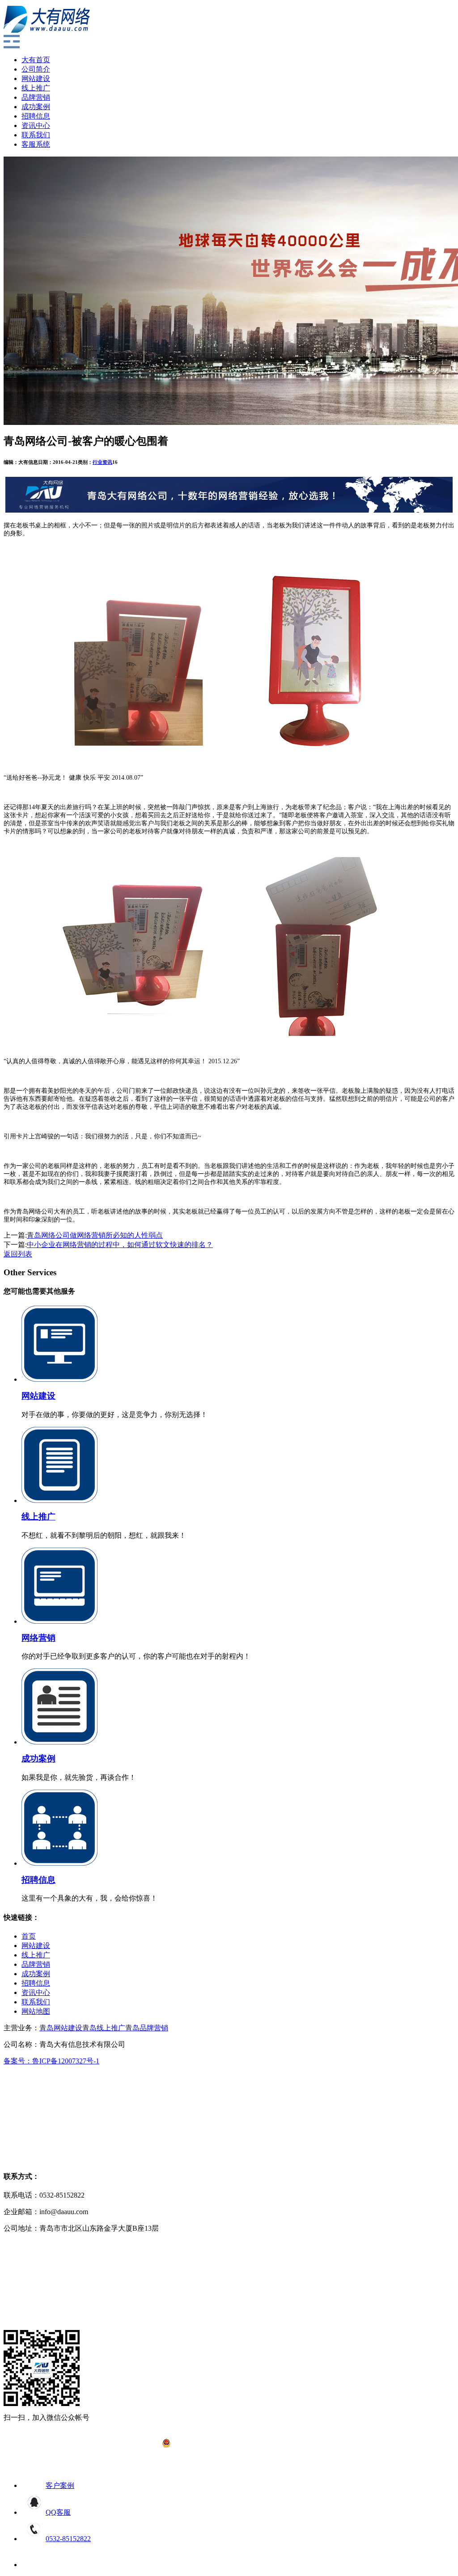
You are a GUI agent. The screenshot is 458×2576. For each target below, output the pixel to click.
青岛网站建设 (60, 2028)
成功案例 (35, 106)
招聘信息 (35, 116)
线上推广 (35, 88)
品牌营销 (35, 97)
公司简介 (35, 69)
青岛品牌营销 (146, 2028)
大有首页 (35, 60)
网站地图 (35, 2011)
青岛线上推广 (103, 2028)
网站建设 (35, 78)
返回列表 (18, 1254)
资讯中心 (35, 125)
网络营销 (38, 1637)
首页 (28, 1936)
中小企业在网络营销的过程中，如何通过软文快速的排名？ (120, 1244)
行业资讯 (102, 462)
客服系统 (35, 144)
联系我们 (35, 135)
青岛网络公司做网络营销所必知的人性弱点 (95, 1235)
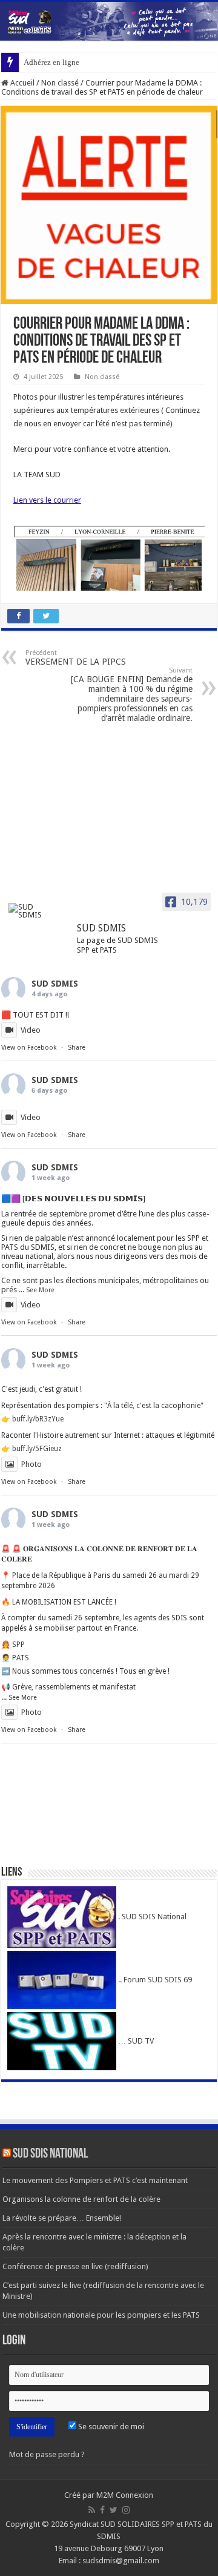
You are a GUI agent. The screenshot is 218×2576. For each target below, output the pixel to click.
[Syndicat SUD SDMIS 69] (109, 21)
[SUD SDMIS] (31, 911)
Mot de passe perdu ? (47, 2454)
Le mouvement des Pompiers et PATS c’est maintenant (95, 2180)
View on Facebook (28, 1048)
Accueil (21, 82)
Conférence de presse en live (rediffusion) (75, 2266)
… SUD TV (135, 2040)
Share (76, 1048)
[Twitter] (113, 2510)
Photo (31, 1464)
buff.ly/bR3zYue (38, 1419)
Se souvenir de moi (110, 2426)
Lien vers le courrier (47, 500)
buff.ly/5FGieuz (37, 1448)
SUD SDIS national (50, 2154)
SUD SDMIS (54, 983)
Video (31, 1030)
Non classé (60, 82)
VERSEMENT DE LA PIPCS (75, 657)
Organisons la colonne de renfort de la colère (81, 2199)
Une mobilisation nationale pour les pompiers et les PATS (101, 2314)
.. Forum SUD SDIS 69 (154, 1979)
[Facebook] (102, 2510)
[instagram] (126, 2510)
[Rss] (91, 2510)
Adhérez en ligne (51, 62)
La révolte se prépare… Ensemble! (61, 2217)
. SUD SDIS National (151, 1916)
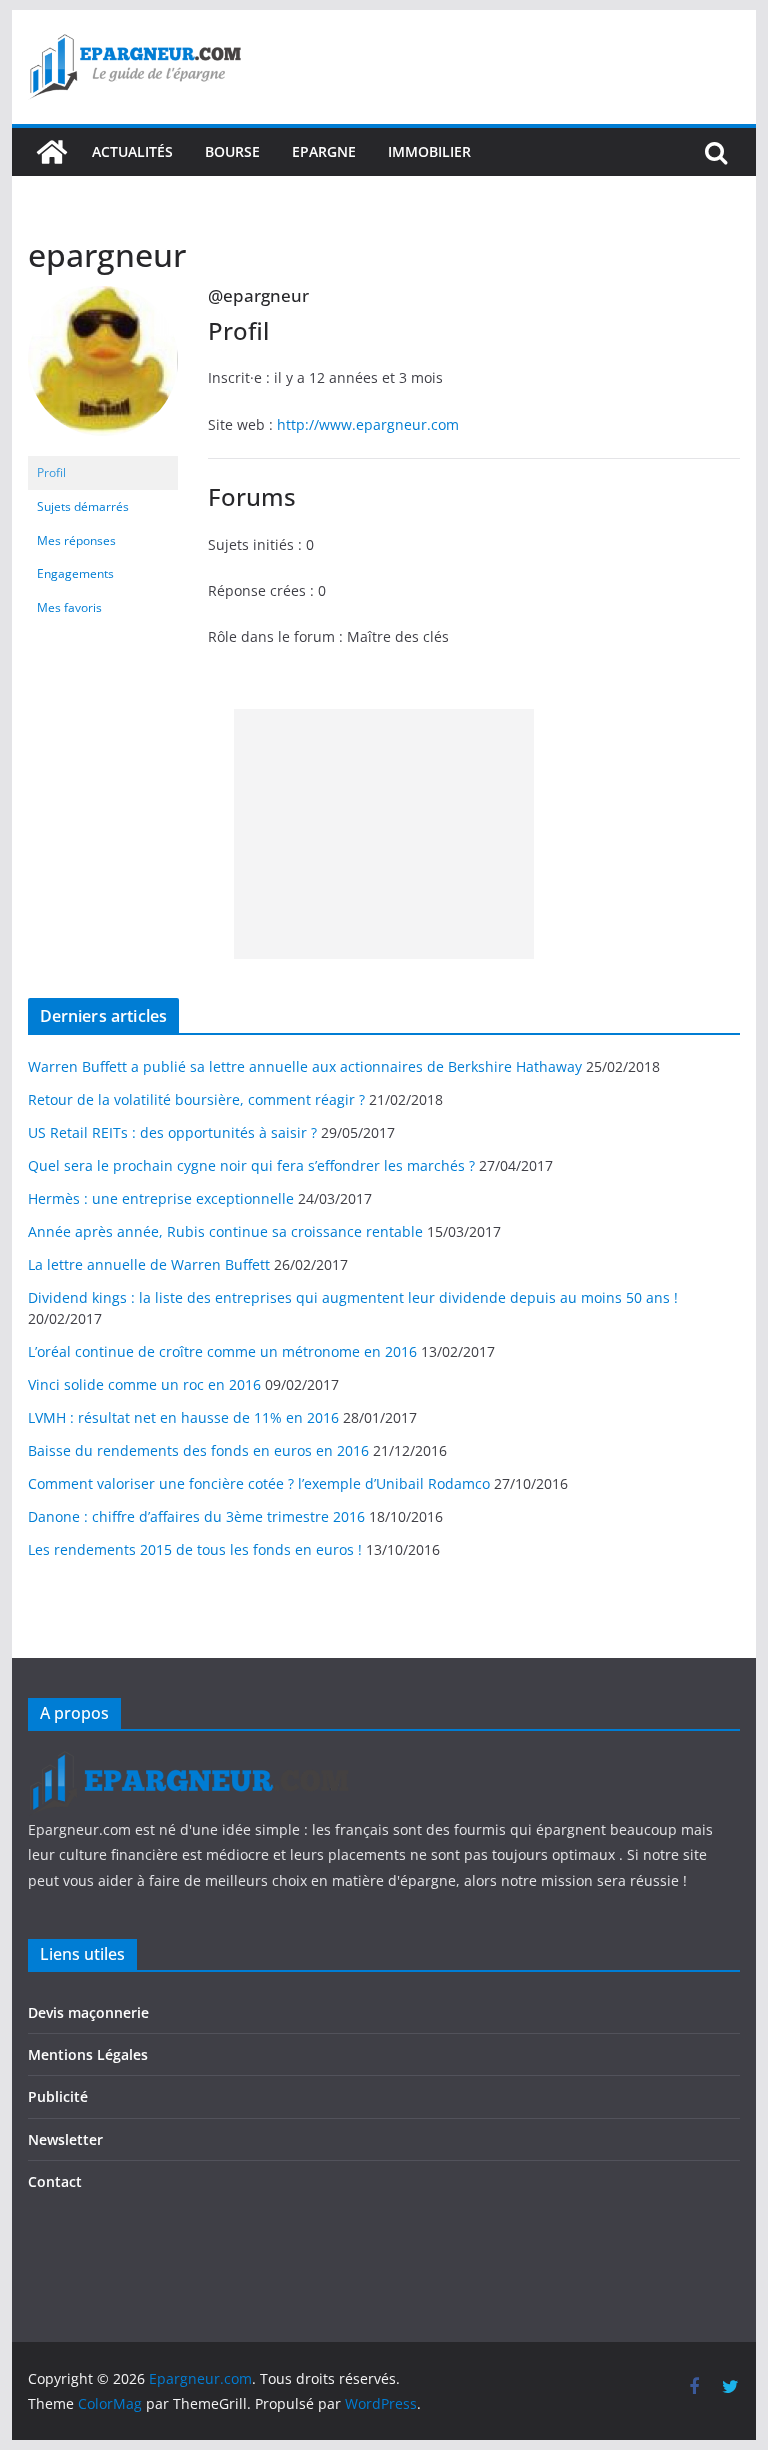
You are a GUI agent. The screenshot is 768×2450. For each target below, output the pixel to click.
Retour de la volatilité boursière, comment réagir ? (196, 1099)
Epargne (324, 151)
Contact (55, 2181)
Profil (51, 472)
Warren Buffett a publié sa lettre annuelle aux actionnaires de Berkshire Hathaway (305, 1066)
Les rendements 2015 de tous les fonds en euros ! (195, 1549)
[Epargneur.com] (52, 152)
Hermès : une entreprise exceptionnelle (161, 1198)
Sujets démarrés (83, 506)
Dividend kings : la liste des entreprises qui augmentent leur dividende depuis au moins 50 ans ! (353, 1297)
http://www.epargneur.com (368, 424)
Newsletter (65, 2139)
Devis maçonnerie (88, 2012)
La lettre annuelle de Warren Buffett (149, 1264)
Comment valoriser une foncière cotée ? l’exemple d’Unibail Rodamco (259, 1483)
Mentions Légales (88, 2054)
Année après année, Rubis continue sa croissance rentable (225, 1231)
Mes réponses (76, 540)
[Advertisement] (384, 834)
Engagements (75, 573)
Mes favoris (69, 607)
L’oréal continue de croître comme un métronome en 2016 (222, 1351)
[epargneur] (103, 294)
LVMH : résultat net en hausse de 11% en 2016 (183, 1417)
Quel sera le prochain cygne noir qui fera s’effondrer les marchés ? (251, 1165)
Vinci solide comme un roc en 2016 (144, 1384)
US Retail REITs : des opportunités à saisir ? (172, 1132)
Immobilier (429, 151)
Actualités (132, 151)
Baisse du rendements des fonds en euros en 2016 (198, 1450)
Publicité (58, 2096)
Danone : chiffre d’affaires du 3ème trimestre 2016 (196, 1516)
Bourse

━━━━━━

### Prompt:
Each entry above should be given again exactly, with its pictures omitted.

### Solution for this problem:
You are a GUI agent. The screenshot is 458×2576. For each target below, output the pixel to click.
青岛网站建设 (60, 2028)
成功案例 (35, 106)
招聘信息 (35, 116)
线上推广 (35, 88)
品牌营销 (35, 97)
公司简介 (35, 69)
青岛品牌营销 (146, 2028)
大有首页 (35, 60)
网站地图 (35, 2011)
青岛线上推广 (103, 2028)
网站建设 (35, 78)
返回列表 (18, 1254)
资讯中心 (35, 125)
网络营销 (38, 1637)
首页 (28, 1936)
中小企业在网络营销的过程中，如何通过软文快速的排名？ (120, 1244)
行业资讯 (102, 462)
客服系统 (35, 144)
联系我们 (35, 135)
青岛网络公司做网络营销所必知的人性弱点 (95, 1235)
You are a GUI agent. The screenshot is 218×2576. For each target below, output the pixel to click.
[Syndicat SUD SDMIS 69] (109, 21)
[SUD SDMIS] (31, 911)
Mot de passe perdu ? (47, 2454)
Le mouvement des Pompiers et PATS c’est maintenant (95, 2180)
View on Facebook (28, 1048)
Accueil (21, 82)
Conférence de presse en live (rediffusion) (75, 2266)
… SUD TV (135, 2040)
Share (76, 1048)
[Twitter] (113, 2510)
Photo (31, 1464)
buff.ly/bR3zYue (38, 1419)
Se souvenir de moi (110, 2426)
Lien vers le courrier (47, 500)
buff.ly/5FGieuz (37, 1448)
SUD SDIS national (50, 2154)
SUD SDMIS (54, 983)
Video (31, 1030)
Non classé (60, 82)
VERSEMENT DE LA PIPCS (75, 657)
Organisons la colonne de renfort de la colère (81, 2199)
Une mobilisation nationale pour les pompiers et les PATS (101, 2314)
.. Forum SUD SDIS 69 (154, 1979)
[Facebook] (102, 2510)
[instagram] (126, 2510)
[Rss] (91, 2510)
Adhérez en ligne (51, 62)
La révolte se prépare… Ensemble! (61, 2217)
. SUD SDIS National (151, 1916)
You are a GUI agent. The screenshot is 768×2450. For each target below, output the pixel to click.
Retour de la volatilité boursière, comment réagir ? (196, 1099)
Epargne (324, 151)
Contact (55, 2181)
Profil (51, 472)
Warren Buffett a publié sa lettre annuelle aux actionnaires de Berkshire Hathaway (305, 1066)
Les rendements 2015 de tous les fonds en euros ! (195, 1549)
[Epargneur.com] (52, 152)
Hermès : une entreprise exceptionnelle (161, 1198)
Sujets démarrés (83, 506)
Dividend kings : la liste des entreprises qui augmentent leur dividende depuis au moins 50 ans ! (353, 1297)
http://www.epargneur.com (368, 424)
Newsletter (65, 2139)
Devis maçonnerie (88, 2012)
La lettre annuelle de Warren Buffett (149, 1264)
Comment valoriser une foncière cotée ? l’exemple d’Unibail Rodamco (259, 1483)
Mentions Légales (88, 2054)
Année après année, Rubis continue sa croissance rentable (225, 1231)
Mes réponses (76, 540)
[Advertisement] (384, 834)
Engagements (75, 573)
Mes favoris (69, 607)
L’oréal continue de croître comme un métronome en 2016 (222, 1351)
[epargneur] (103, 294)
LVMH : résultat net en hausse de 11% en 2016 (183, 1417)
Quel sera le prochain cygne noir qui fera s’effondrer les marchés ? (251, 1165)
Vinci solide comme un roc en 2016 (144, 1384)
US Retail REITs : des opportunités à saisir ? (172, 1132)
Immobilier (429, 151)
Actualités (132, 151)
Baisse du rendements des fonds en euros en 2016 (198, 1450)
Publicité (58, 2096)
Danone : chiffre d’affaires du 3ème trimestre 2016 (196, 1516)
Bourse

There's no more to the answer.